Difference between revisions of "CddMeeting01082008"

Latest revision as of 02:20, 11 January 2008

1 CDD Meeting, Tuesday, 8.1.2008, 10:00

CDD Meeting, Tuesday, 8.1.2008, 10:00

Next Meeting

Friday, 11.1.2008, 10:00

Tasks

Add filters and tags for extracted, manual tests and automated tests
Fix extraction for tuples -> DONE
Look at/fix test case execution for agents (Stefan)
CDD log window in IDE (Arno)
"New manual test case" Button (Arno)
Better Icons for GUI (Arno)
- http://www.famfamfam.com/lab/icons/silk/
- http://tango.freedesktop.org/Tango_Icon_Library
Status / Progress bar (Arno)
Port to 6.1 (?, probably only after Beta 1)
Manual re-run to find true prestate (Jocelyn, Stefan)
Logging (Stefan)
- What data to log?
- Implement storing
- Define how students should submit logs
Data Gathering (Stefan)
- Define what data to gather
- Define how to process gather data
Forumulate Experiment Hypothesis (Andreas)
Define Project for SoftEng (Manu)
- Find System level test suite for us to test students code
- Find project with pure functional part
"Execute visible test cases only" Button (?)
Restore open nodes and selection after grid update (Arno)
- Maybe better/easier solved via incremental updates from tree
Automate CDD System level tests (Stefan)
Install CDD in student labs (Manu)
Pause test execution and compilation during regular compilation and execution (Arno)
Add most important convenience routine to CDD_TEST_CASE (Stefan)
Add failure context window (Arno)
- Maybe also additional information such as previous outcomes?
Check why Gobo slows down compilation of project not using gobo when melting (performance issue for compiling interpreter)
Fix AutoTest for courses
- Integrate AUT_TEST_CASE into CDD_TEST_CASE hierarchy
- Variable declaration for failing test cases
- New release
Move logs below cdd_tests
Environment variable (or better user preference) for qualifying class names (to avoid svn conflicts)

**Information given**
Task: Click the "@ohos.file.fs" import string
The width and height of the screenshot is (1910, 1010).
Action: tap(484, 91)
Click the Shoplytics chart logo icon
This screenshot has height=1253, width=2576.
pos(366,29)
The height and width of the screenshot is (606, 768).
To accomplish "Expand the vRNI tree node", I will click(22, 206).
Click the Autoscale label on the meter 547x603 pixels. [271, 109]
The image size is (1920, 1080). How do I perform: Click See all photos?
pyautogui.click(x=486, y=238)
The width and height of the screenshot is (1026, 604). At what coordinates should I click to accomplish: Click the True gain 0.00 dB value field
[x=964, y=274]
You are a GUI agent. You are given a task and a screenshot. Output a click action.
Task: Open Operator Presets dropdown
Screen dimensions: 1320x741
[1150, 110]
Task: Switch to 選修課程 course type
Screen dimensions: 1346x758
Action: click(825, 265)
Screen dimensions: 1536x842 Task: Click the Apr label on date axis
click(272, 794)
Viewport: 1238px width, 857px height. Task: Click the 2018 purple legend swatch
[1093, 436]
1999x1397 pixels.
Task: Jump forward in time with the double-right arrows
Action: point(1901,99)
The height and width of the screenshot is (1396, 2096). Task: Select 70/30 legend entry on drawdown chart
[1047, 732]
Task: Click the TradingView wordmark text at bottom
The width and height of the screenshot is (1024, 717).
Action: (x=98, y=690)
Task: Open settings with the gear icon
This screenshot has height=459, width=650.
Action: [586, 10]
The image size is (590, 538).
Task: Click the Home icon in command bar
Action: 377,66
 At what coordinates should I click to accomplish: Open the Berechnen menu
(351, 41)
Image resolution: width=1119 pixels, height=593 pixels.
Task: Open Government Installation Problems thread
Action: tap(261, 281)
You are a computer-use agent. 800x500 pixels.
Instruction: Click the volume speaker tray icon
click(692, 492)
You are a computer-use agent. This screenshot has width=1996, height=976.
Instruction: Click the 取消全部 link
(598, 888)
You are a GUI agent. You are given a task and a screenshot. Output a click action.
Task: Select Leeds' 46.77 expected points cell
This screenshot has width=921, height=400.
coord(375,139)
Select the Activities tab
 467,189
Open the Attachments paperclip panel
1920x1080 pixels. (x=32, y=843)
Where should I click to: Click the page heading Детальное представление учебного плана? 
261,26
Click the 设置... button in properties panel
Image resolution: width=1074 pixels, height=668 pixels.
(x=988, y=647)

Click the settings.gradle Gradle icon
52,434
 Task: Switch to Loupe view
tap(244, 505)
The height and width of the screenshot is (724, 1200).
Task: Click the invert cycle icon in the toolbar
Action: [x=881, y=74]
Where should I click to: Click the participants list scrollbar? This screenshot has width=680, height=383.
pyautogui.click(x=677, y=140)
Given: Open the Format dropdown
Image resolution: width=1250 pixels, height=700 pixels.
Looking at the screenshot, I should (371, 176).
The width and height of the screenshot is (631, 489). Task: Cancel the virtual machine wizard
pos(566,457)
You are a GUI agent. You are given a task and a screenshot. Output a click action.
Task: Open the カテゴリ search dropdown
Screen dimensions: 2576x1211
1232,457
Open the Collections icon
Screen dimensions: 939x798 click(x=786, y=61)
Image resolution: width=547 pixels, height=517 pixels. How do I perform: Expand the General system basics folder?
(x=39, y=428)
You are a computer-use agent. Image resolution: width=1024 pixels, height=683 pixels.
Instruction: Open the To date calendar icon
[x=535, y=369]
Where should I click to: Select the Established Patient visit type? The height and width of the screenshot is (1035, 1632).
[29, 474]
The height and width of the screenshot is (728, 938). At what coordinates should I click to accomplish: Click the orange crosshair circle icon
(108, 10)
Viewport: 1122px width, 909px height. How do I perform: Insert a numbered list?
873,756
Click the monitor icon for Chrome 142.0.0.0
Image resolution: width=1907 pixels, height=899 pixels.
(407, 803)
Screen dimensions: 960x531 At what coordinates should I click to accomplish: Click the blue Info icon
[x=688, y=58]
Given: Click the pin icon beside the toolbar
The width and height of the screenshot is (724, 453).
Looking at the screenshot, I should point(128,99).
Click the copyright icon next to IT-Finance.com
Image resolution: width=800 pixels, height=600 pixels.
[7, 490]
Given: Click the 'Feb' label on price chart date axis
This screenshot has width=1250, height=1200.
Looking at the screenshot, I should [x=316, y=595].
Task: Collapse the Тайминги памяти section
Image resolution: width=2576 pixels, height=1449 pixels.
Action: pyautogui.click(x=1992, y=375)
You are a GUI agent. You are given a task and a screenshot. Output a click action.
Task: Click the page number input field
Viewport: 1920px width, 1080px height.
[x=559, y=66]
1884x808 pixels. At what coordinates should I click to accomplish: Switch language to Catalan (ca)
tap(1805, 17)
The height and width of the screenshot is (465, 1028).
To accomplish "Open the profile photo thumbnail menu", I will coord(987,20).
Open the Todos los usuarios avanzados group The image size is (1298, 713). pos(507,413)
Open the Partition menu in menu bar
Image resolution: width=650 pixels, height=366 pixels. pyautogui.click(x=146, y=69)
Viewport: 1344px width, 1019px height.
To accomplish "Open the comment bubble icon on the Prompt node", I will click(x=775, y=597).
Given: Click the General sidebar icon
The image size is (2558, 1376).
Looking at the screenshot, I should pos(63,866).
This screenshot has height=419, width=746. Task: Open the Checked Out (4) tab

**Short task**
Please repeat the CDD meeting notes between "- Find System" and "for compiling interpreter)", inclusive, swapping "compilation" for "build".

**Output for this exercise**
- Find System level test suite for us to test students code
- Find project with pure functional part
"Execute visible test cases only" Button (?)
Restore open nodes and selection after grid update (Arno)
- Maybe better/easier solved via incremental updates from tree
Automate CDD System level tests (Stefan)
Install CDD in student labs (Manu)
Pause test execution and build during regular build and execution (Arno)
Add most important convenience routine to CDD_TEST_CASE (Stefan)
Add failure context window (Arno)
- Maybe also additional information such as previous outcomes?
Check why Gobo slows down build of project not using gobo when melting (performance issue for compiling interpreter)